I'm programming something that allows users to store documents and pictures on a webserver, to be stored and retrieved later. When users upload files to my server, PHP tells me what filetype it is based on the extension. However, I'm afraid that users could rename a zip file as somezipfile.png and store it, thus keeping a zip file on my server. Is there any reasonable way to open an uploaded file and "check" to see if it truly is of the said filetype?
问题:
回答1:
Magic number. If you can read first few bytes of a binary file you can know what kind of file it is.
回答2:
Check out the FileInfo PECL extension for PHP, which can do the MIME magic lookups for you.
回答3:
Sort of. Most file types have some bytes reserved for marking them so that you don't have to rely on the extension. The site http://wotsit.org is a great resource for finding this out for a particular type.
If you are on a unix system, I believe that the file command doesn't rely on the extension, so you could shell out to it if you don't want to write the byte checking code.
For PNG (http://www.w3.org/TR/PNG-Rationale.html)
The first eight bytes of a PNG file always contain the following values:
(decimal) 137 80 78 71 13 10 26 10
(hexadecimal) 89 50 4e 47 0d 0a 1a 0a
(ASCII C notation) \211 P N G \r \n \032 \n
回答4:
If you are only dealing with images, then getimagesize() should distinguish a valid image from a fake one.
$ php -r 'var_dump(getimagesize("b&n.jpg"));'
array(7) {
[0]=>
int(200)
[1]=>
int(200)
[2]=>
int(2)
[3]=>
string(24) "width="200" height="200""
["bits"]=>
int(8)
["channels"]=>
int(3)
["mime"]=>
string(10) "image/jpeg"
}
$ php -r 'var_dump(getimagesize("/etc/passwd"));'
bool(false)
A false value from getimagesize is not an image.
回答5:
Many filetypes have "magic numbers" at the beginning of the file to identify them, You can read some bytes from the front of the file and compare them to a list of known magic numbers.
回答6:
On a unix system, capturing the output from the 'file' command should provide adequate info.
回答7:
For an exact answer on how you could quickly do this in PHP, check out this question: How do I find the mime-type of a file with php?
回答8:
As a side note I ran into a similar problem where I had to do my own type checking. The front end interface to my application was done in flash. The files were being passed through flash to a php script. When I was attempting to do a MIME type check using php the type always returned was application/octetstream because it was coming from flash.

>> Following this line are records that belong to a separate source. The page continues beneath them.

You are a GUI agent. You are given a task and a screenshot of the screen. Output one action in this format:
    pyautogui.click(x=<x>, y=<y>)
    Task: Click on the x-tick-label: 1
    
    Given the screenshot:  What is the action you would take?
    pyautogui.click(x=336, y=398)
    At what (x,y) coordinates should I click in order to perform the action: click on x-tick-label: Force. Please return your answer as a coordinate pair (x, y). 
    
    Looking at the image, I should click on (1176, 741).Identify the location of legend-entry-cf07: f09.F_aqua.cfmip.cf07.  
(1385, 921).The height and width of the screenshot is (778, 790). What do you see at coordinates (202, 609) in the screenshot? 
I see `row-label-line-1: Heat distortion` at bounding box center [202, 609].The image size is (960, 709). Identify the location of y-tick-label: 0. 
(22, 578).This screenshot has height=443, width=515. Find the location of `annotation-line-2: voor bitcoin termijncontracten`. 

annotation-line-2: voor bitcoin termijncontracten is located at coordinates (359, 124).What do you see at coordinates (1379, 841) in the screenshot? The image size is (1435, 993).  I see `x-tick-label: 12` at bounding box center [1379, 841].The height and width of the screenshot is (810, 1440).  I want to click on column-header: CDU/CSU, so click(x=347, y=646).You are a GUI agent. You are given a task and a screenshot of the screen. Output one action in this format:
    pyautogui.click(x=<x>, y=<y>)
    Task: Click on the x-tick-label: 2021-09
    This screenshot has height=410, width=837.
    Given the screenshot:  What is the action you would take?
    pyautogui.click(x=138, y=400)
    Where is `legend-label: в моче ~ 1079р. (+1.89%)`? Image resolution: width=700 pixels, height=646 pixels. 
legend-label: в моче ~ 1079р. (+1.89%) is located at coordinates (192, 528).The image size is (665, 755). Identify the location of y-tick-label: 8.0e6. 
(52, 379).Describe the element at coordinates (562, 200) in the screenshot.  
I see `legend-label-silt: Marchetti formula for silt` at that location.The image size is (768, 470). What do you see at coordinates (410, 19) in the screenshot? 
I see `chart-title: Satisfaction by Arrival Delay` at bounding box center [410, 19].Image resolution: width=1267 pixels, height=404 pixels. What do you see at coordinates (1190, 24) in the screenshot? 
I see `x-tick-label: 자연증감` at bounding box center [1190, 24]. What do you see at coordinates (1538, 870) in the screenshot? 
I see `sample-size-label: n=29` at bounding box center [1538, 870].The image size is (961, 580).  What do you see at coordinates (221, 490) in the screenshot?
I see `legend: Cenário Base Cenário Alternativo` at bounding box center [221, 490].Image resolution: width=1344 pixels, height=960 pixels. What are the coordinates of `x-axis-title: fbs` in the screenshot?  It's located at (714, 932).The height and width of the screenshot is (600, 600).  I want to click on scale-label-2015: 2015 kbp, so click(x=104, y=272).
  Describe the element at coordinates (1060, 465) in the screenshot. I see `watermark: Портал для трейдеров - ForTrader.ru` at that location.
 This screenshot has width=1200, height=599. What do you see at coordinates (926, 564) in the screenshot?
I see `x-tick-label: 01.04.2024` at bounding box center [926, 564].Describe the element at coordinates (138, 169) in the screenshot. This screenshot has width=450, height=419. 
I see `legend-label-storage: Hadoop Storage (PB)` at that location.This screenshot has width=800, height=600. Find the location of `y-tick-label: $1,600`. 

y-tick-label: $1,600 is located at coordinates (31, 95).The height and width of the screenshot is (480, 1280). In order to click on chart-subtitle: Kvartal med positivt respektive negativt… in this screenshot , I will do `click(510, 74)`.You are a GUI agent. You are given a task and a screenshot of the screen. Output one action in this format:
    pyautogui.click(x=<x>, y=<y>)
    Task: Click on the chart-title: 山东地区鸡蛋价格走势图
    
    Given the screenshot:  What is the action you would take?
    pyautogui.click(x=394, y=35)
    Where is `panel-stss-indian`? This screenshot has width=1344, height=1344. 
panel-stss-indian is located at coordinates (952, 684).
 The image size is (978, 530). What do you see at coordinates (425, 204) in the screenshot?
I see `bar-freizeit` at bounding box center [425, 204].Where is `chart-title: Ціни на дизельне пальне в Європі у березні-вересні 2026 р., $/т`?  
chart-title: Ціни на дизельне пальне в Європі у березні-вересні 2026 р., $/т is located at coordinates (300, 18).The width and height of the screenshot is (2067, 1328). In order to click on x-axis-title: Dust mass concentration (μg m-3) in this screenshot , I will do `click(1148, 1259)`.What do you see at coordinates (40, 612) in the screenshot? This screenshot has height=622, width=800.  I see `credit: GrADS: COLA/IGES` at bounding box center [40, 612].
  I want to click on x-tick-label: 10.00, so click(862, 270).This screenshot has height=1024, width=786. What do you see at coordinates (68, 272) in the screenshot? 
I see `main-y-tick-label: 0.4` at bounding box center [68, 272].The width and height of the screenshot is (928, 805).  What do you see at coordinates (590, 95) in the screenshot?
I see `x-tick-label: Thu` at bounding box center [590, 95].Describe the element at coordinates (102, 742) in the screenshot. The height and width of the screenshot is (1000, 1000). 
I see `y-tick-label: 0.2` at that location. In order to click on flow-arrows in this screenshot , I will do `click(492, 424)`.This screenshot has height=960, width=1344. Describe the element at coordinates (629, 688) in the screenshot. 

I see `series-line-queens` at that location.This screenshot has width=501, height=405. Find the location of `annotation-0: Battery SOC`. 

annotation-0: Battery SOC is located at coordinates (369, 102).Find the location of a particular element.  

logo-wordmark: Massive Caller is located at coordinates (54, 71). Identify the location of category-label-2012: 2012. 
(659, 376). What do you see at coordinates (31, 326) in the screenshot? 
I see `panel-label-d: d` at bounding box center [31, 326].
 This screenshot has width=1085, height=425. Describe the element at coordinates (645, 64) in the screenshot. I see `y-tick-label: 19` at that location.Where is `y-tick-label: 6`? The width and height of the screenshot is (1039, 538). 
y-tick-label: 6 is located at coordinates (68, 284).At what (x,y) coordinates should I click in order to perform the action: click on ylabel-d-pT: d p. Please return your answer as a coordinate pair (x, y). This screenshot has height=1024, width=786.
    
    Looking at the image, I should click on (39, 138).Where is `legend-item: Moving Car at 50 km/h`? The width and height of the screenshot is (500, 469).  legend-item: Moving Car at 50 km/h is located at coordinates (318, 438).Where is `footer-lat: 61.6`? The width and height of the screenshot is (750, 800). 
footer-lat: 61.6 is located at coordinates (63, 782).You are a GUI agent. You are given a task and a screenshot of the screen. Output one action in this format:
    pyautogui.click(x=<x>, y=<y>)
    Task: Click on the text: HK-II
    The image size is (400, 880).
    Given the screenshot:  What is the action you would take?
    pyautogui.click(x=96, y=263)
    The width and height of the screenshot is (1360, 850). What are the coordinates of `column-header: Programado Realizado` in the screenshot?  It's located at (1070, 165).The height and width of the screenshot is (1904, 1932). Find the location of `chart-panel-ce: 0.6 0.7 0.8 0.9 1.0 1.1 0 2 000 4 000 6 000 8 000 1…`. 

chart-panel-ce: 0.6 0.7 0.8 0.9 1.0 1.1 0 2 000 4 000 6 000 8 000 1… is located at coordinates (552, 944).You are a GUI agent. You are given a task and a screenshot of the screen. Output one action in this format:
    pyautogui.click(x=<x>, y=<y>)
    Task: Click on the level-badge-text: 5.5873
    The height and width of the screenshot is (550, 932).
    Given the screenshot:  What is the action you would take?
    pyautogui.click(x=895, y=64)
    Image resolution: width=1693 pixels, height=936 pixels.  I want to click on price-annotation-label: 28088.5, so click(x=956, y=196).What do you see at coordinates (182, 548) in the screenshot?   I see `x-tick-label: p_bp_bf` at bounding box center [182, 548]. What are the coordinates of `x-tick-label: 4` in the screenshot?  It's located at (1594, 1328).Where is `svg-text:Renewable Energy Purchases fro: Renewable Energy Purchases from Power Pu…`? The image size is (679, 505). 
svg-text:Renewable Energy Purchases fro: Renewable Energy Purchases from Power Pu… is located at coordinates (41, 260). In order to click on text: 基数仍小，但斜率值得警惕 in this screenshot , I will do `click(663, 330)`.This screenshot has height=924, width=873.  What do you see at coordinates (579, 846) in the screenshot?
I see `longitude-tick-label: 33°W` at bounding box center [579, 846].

I had to implement a magic numbers type paradigm. I simply created an xml file that held the file type along with some defining patterns found within the beginning of the file. Once the file reached the server I did some pattern matching with the xml file and then accepted or rejected the file. I didn't noticed any real performance decrease either which I was expecting.
This is just a side note to anyone who may be using flash as there front end and trying to type check the file once it is uploaded.
回答9:
As well as identifying the filetype, you might want to watch out for files with other files embedded or appended to them. This will unfortunately require a more indepth analysis of the file contents than just using "magic numbers".
For example, http://quantumrook.wordpress.com/2007/06/06/hide-a-rar-file-in-a-jpg-file/ (this particular type of data hiding can be easily worked around by loading and resaving into a new file the actual image data .. others will be more difficult.)